I made a few certificates using standard, newly installed certbot, on a fresh Ubuntu 18 server with standard LAMP, using SSH under root account.
Didn’t do ANYTHING special or out of order, all standard installs!
The resulting certificate(s) arr not recognized by any browser because they say “invalid CA, common name: localhost.”
Those are self-signed certificates, also known as "snake-oil" certificates. They're installed by default and obviously won't be trusted at large because they weren't issued by a trusted CA, like Let's Encrypt.
Did you reload your webserver after running certbot?
Clear, but since Apache needs at least 1 certificate to start TLS/SSL to begin with, that "dummy"-certificate MUST be present otherwise we don't even start to row the boat...
I can reboot and (gracefully) restart whatever I want, to no avail... Where the heck does that "localhost" come from? And if LetsEncrypt advertises with "fully updating Apache", why doesn't it (obviously) don't do that?
@griffin: solved. For everyone who's having the same problem:
TLS/SSL connections use SNI to resolve the name of the intended domain when connecting (as multiple domains can be served and someone was asleep when the protocol was written down, b/c the exact same mistake was made in 1992 forgetting the Host: field:-)
In order to have a "last resort if the hostname can't be resolved", a default certificate (which is NOT a "root" certificate as mr HardcoreGames explains it) must be present, which defaults to a self-signed 509 file. BUT, that default certificate MUST be signed!
So, to solve it: replace both .key and .crt in /etc/apache2/ssl and reboot/restart Apache.

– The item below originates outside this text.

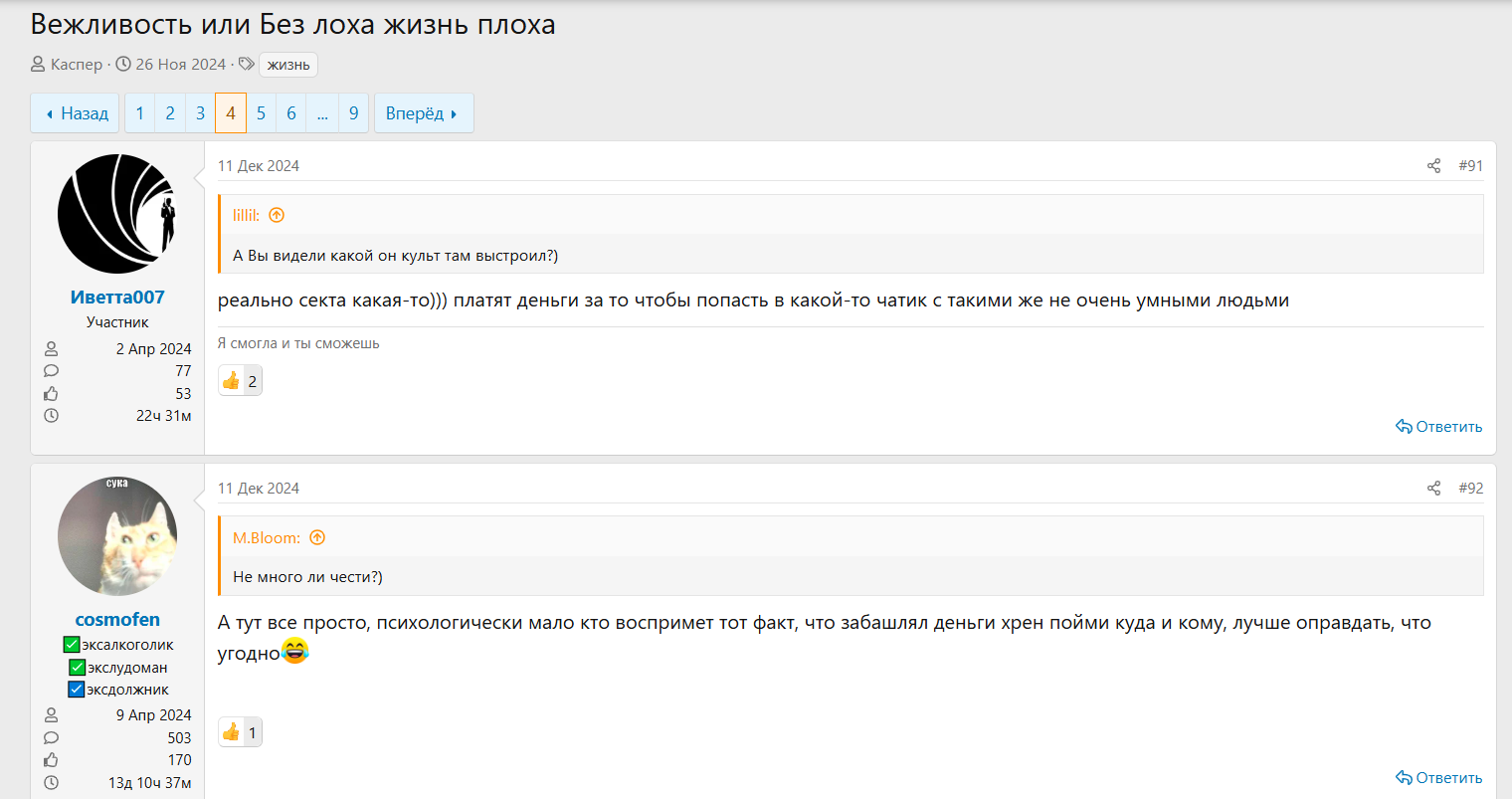Screen dimensions: 1512x799
Task: Open thread author Каспер's profile
Action: coord(77,65)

If you're thinking of Certbot, the trouble is that Certbot doesn't know how or to what extent your prior certificate configuration is intentional. Some people might deliberately use a mix of self-signed and CA-issued certificates, for example for internal or test domains vs. publicly-visible ones.

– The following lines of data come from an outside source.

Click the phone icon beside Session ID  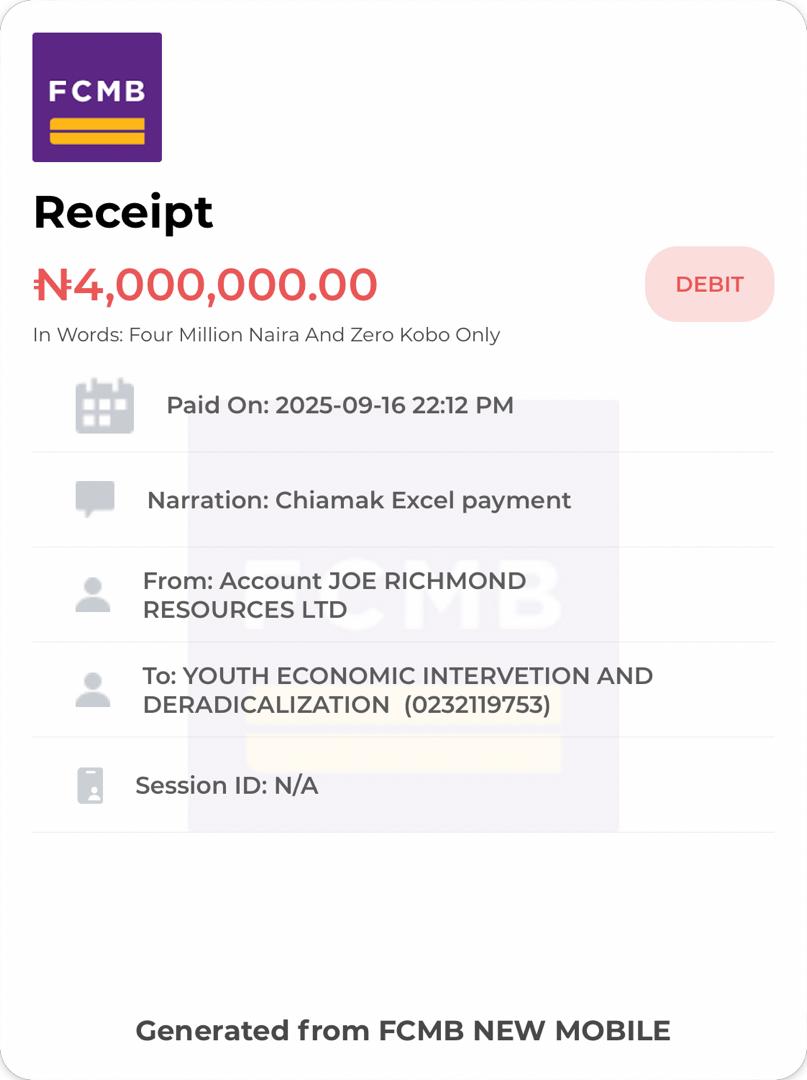(x=91, y=786)
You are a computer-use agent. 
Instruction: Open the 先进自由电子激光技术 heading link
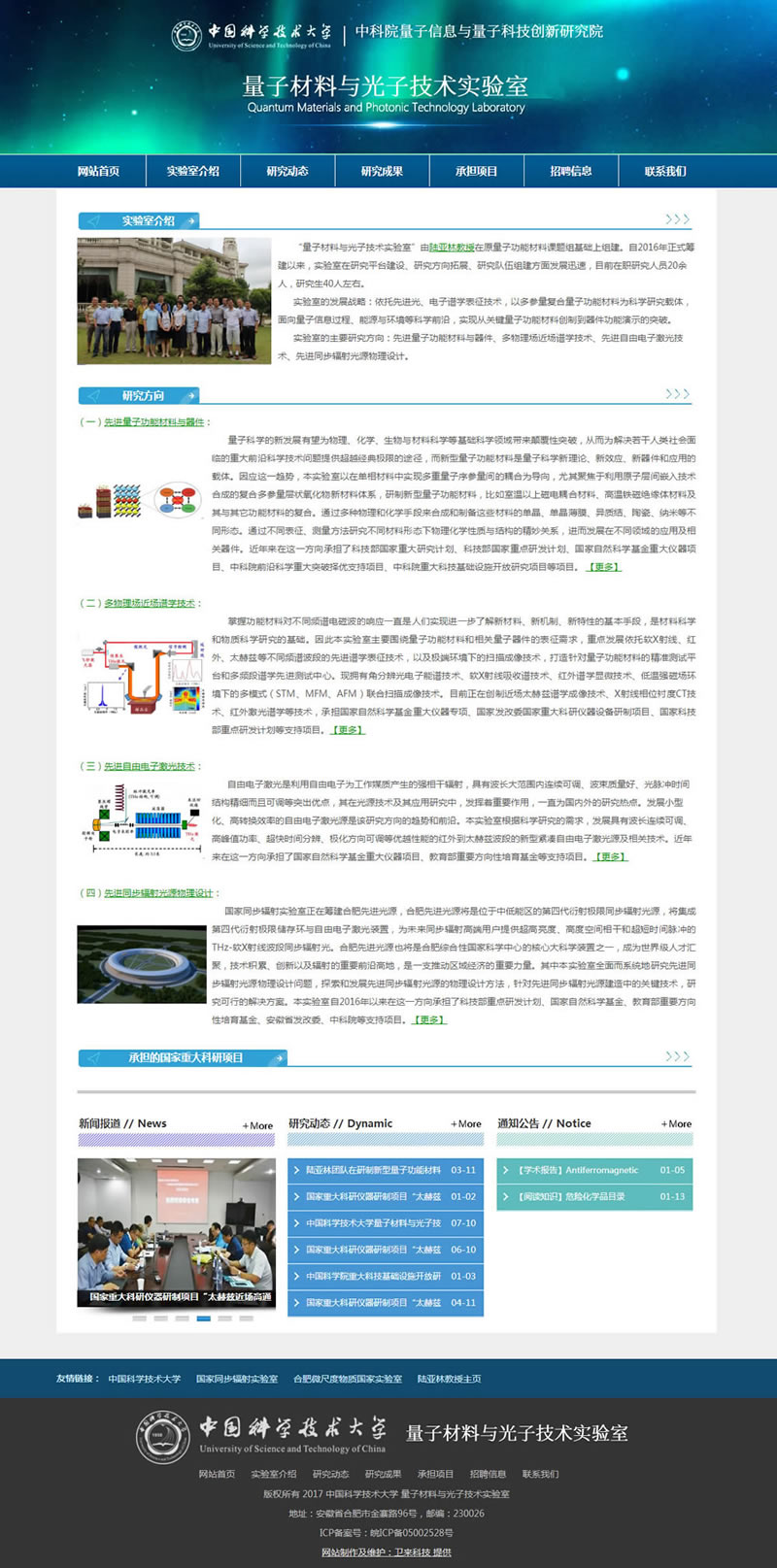point(150,766)
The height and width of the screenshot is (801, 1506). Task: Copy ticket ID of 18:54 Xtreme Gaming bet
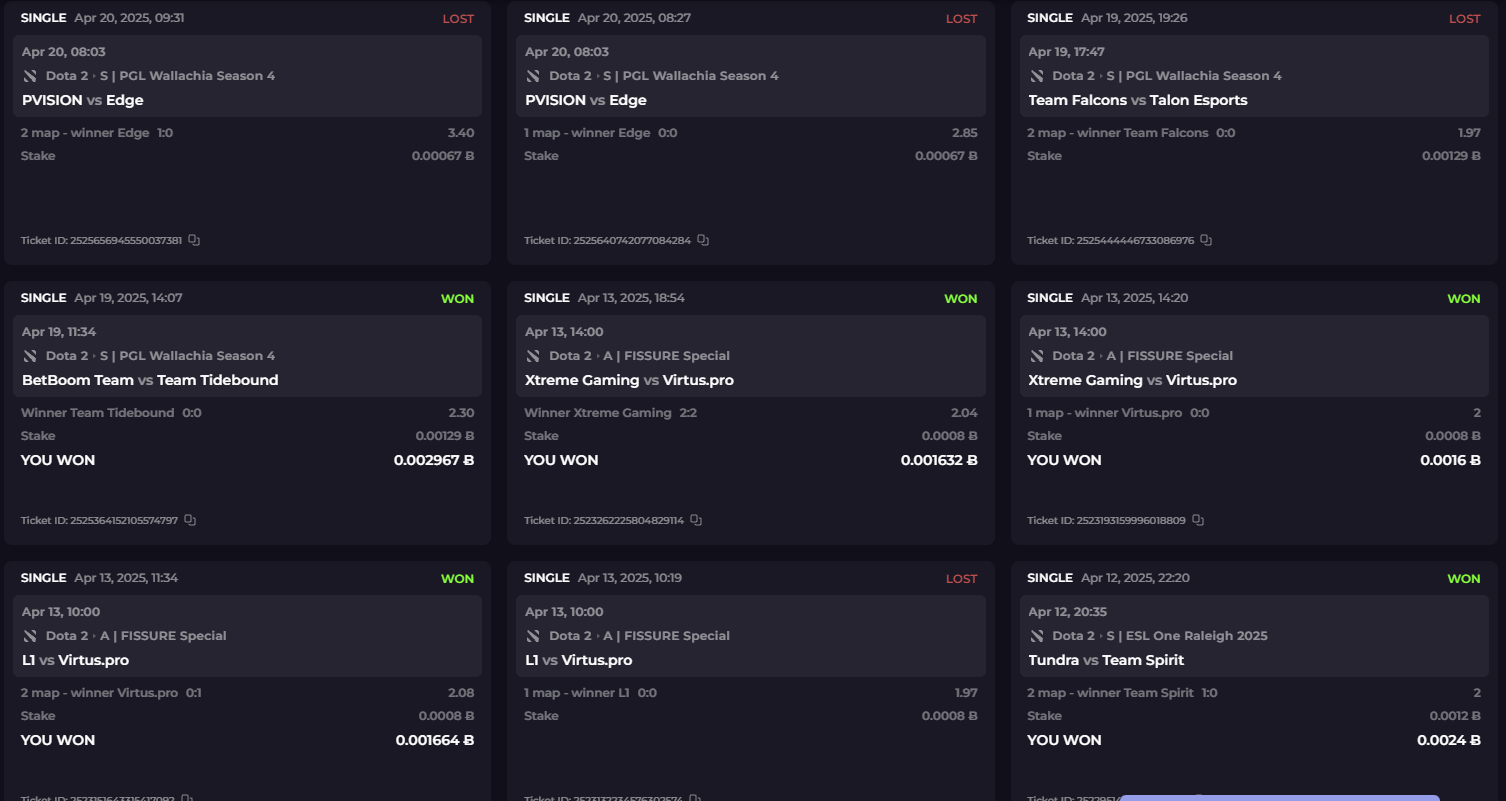tap(696, 520)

The self-signed or snake oil certificates are, I believe, typically created by the OS package that installs the web server (e.g. an Ubuntu package for Apache). However, we don't have a uniform standard way for this package to tell Certbot (or another client), or for Certbot (or another client) to tell this package, "this certificate is irrelevant/temporary, so feel free to replace it with a different one".
Although it's true that SNI is a sadly late addition to the TLS standard, almost all clients support it by now. (For the command-line openssl s_client, you have to specify -servername in order to tell it what to send.) So I don't think it's that bad that non-SNI connections may fail for this reason. They're also extremely hard to get right in an automated way, because different administrators may want or expect different behaviors in this case.
Sorry to - respectfully - say that's not true: it's VERY simple to just create a list of standard keys that are included in standard installs and check the cert data against that predefined list. Kinda preschool level for students, to be honest. Just checked 7 installs of Ubuntu/Apache, and guess what? 6 out of the 7 pre-installed std certs are all one and the same! Same probably goes for all other combinations (since those developers are just as lazy:-), so it's about 2 hours work - max - to prevent a LOT of problems in 1 of 4 installs...
Just solved the problem the same way for auto-installs on servers, took me 18 minutes to write that script so please don't tell me it's a) not possible or b) too much work.
(and I say that with the highest respect for every developer!)
That's interesting, but I feel like I was thinking about this at a higher level of abstraction, in the sense that I don't think the OS packagers are making a promise about that. So I think it would be fair to call it undocumented behavior that could easily change in the future.
(This does suggest possible scope for trying to coordinate with the OS packagers about having an official way to detect this.)
I think of this issue as kind of on par with grepping for a particular natural-language string in the output of a command in order to detect an error condition. It's extremely possible, and might be very useful, but the string could also easily change from one version to another, so it might be risky to rely on it. The best case would be that the documentation for the software would explicitly standardize this output to some extent. I'm thinking about something like the difference between a library call returning ENOENT (which is part of a standardized interface) and a particular program displaying No such file or directory or File not found or something. (The text "No such file or directory" might even be standardized by an operating system—like as the output of perror() or something—but yet it might change from one locale to another or one OS to another, so that scripts that look for it might have unexpectedly limited portability.)